In questi anni la cura è stata relegata nell’ambito del contenimento e dell’istituzionalizzazione, oppure scaricata sulle famiglie e quindi sulle donne visto che il nostro Paese è ancora attraversato dalle fortissime asimmetrie che tutti conosciamo. Tutti i problemi relativi alla gestione dei tempi di cura e di lavoro sono stati scaricati sulle donne per non citare altri casi, peggiori, dove l’idea di cura è stata messo a profitto, vedasi certi casi esasperati di Rsa. «Abbiamo così un territorio a macchia di leopardo in cui magari ci sono sistemi di salute mentale territoriali che dimostrano che si possono fare a meno dei manicomi o comunque dell’istituzionalizzazione e a fianco di questi altri sistemi che invece nutrono l’idea del manicomio e dell’istituzionalizzazione – dice Morniroli – Quindi occorre operare un ribaltamento, puntando su una responsabilità pubblica e collettiva incentrata sull’inclusione e partendo da quelle esperienze che in questi anni hanno dimostrato che si può fare.
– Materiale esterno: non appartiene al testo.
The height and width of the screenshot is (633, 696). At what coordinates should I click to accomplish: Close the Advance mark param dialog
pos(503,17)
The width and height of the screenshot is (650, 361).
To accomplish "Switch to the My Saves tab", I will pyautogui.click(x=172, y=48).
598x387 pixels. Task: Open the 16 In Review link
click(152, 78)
L’interazione pubblico e privato deve tornare ad essere quella che ha permesso lo svuotamento dei manicomi, nella consapevolezza che non si può avere integrazione dove vige l’idea di un pubblico che surroga le proprie responsabilità nella ricerca di manodopera a basso costo di un terzo settore che deve gestire politiche altrui come mero esecutore. Bisogna tornare a un’integrazione dove l’attenzione pubblica sia percepita come parte di una gestione collettiva, dove tutti gli attori in gioco sono riconosciuti come co-attori di co-progettazione».
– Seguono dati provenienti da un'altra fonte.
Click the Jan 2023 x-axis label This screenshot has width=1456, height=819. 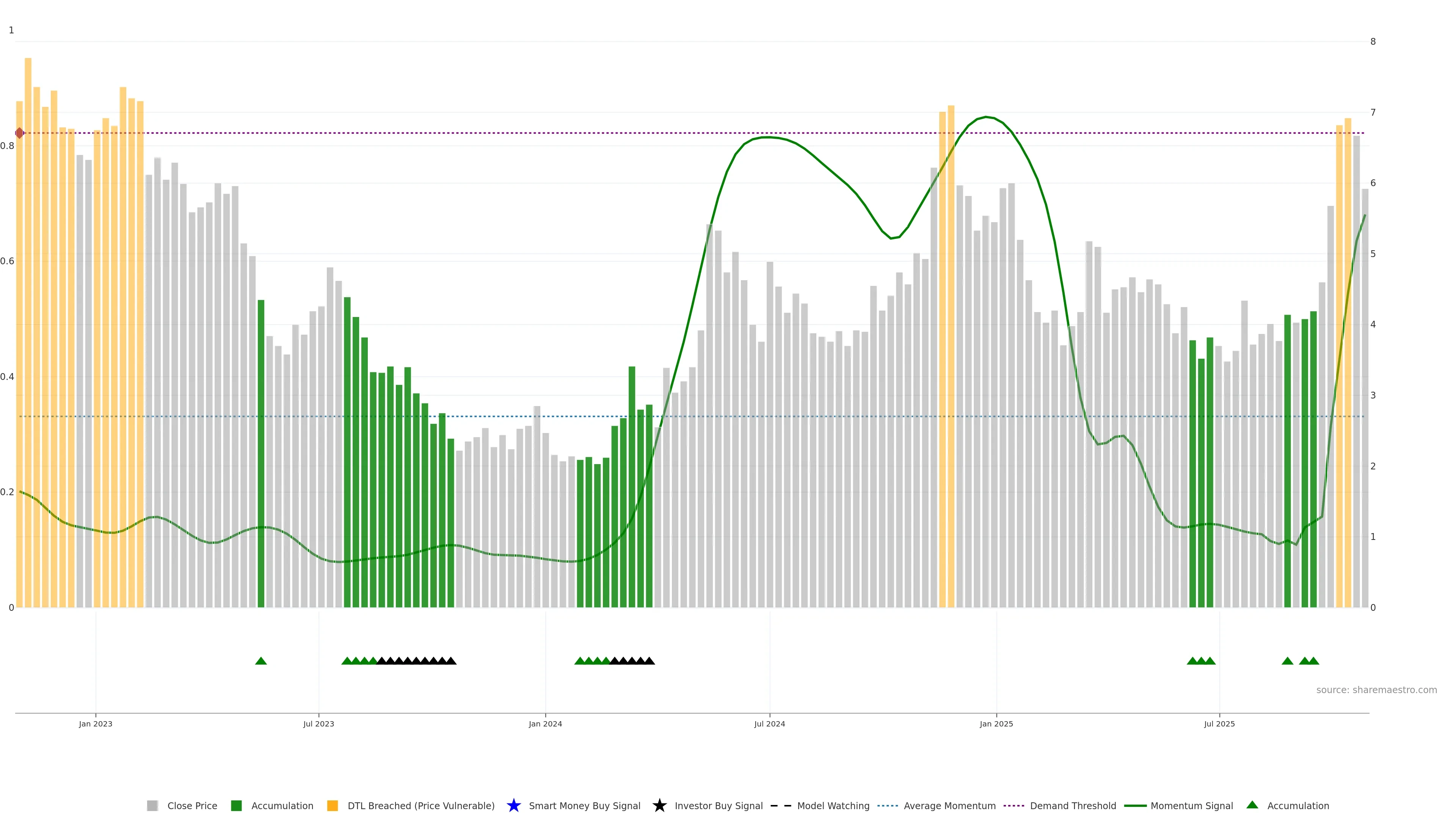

La pandemia non ha inventato nulla, ha solamente alimentato e allargato le criticità precedenti sottolineando l’importanza di avere un sistema sanitario pubblico, che ha resistito nonostante venisse da anni di tagli. Morniroli sottolinea come in una società come la nostra, si debba continuare ad avere misure di sostegno al reddito, diffuse, larghe: «Strumenti come il Reddito di emergenza così come lo stesso Reddito di cittadinanza, sono strumenti per mettere un po’ più “in pari” chi è troppo in dispari per fare un investimento su di sé o sulla propria comunità – conclude – Ci sono persone che in questo momento non possono lavorare o trovare un lavoro e quindi non vanno abbandonate. Nel primo lockdown sono rimasti fuori dalle forme di ammortizzazione sociale quasi 6 milioni e mezzo di lavoratori. Se non le riconosciamo, si vanno ad innescare meccanismi di peggioramento della salute di queste persone; quando il problema è cosa mettere sul tavolo da mangiare la sera, ogni bisogno immateriale, compreso quello di salute, viene messo in secondo piano. Rischiamo così di avere una fascia di popolazione che oltre a sentirsi abbandonata e non riconosciuta, si incattivisce, diventa rancorosa e mira a farsi incantare dalle sirene delle derive autoritarie dell’uomo forte al comando, con pericolosi scivolamenti».